-- Requests --
- a) Does the post on Bach's life agree with each statement below? For each, answer yes or no and quote the words of the post that decide it.
(i) Bach died in Leipzig.
(ii) Bach was born in Leipzig.
(iii) The Bach family produced only a few good musicians.
- b) How would you sum up the post on Bach's life in two sentences?
- c) Write out the passage of the post on Bach's life that begins at "Johann Sebastian BachJohann" and stops after "more than anything.".

-- Text to read --
A Look Into the Life of J. S. Bach

Hello everyone. Today I thought it would be a good thing to share a piece of writing I did on the life of Johann Sebastian Bach, one of the most influencial composers of all time. Bach’s music goes beyond the Baroque Era of music from wence it came – it has influenced countless numbers of composers in the 19th and 20th Centuries. Anyways, I thought it was time for a more serious piece of writing and hopefully this post will become a useful learning resource for people studying music and Bach (complete with pictures!!).

Johann Sebastian BachJohann Sebastian Bach was born on the 31st March, 1685, in Eisenach, Saxe-Eisenach, and died 28th July, 1750, in Leipzig. He was one of the most influential composers of all time (especially important in the development of 19th Century Romantic music, and his counterpoint and transformations of his subjects were very influential in 20th Century serialism). He was born into an extremely musical family – it is known today that the Bach family turned out an amazing number of good musicians, and indeed several truly exceptional ones, between the late 16th and early 19th Centuries. Bach was also a devoted Christian and Lutheran, partially due to his birthplace being near to where Martin Luther first translated the Bible into German whilst in hiding. This is something that would influence him throughout his life, perhaps more than anything.

-- Supplied material --
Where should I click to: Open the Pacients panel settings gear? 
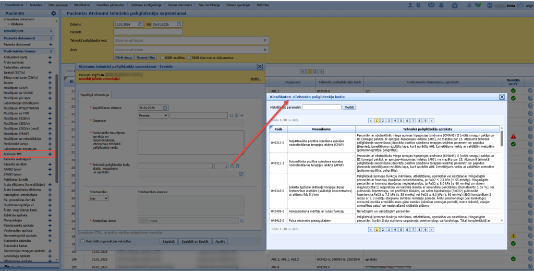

-- Correct answers --
- a)
(i) Yes: "died 28th July, 1750, in Leipzig"
(ii) No: "born on the 31st March, 1685, in Eisenach, Saxe-Eisenach"
(iii) No: "the Bach family turned out an amazing number of good musicians"

- b) Johann Sebastian Bach was born in Eisenach in 1685 and died in Leipzig in 1750, and he was one of the most influential composers of all time, shaping 19th-century Romantic music and 20th-century serialism. He came from an extremely musical family and was a devoted Lutheran Christian, and that faith influenced him throughout his life.

- c)
Johann Sebastian BachJohann Sebastian Bach was born on the 31st March, 1685, in Eisenach, Saxe-Eisenach, and died 28th July, 1750, in Leipzig. He was one of the most influential composers of all time (especially important in the development of 19th Century Romantic music, and his counterpoint and transformations of his subjects were very influential in 20th Century serialism). He was born into an extremely musical family – it is known today that the Bach family turned out an amazing number of good musicians, and indeed several truly exceptional ones, between the late 16th and early 19th Centuries. Bach was also a devoted Christian and Lutheran, partially due to his birthplace being near to where Martin Luther first translated the Bible into German whilst in hiding. This is something that would influence him throughout his life, perhaps more than anything.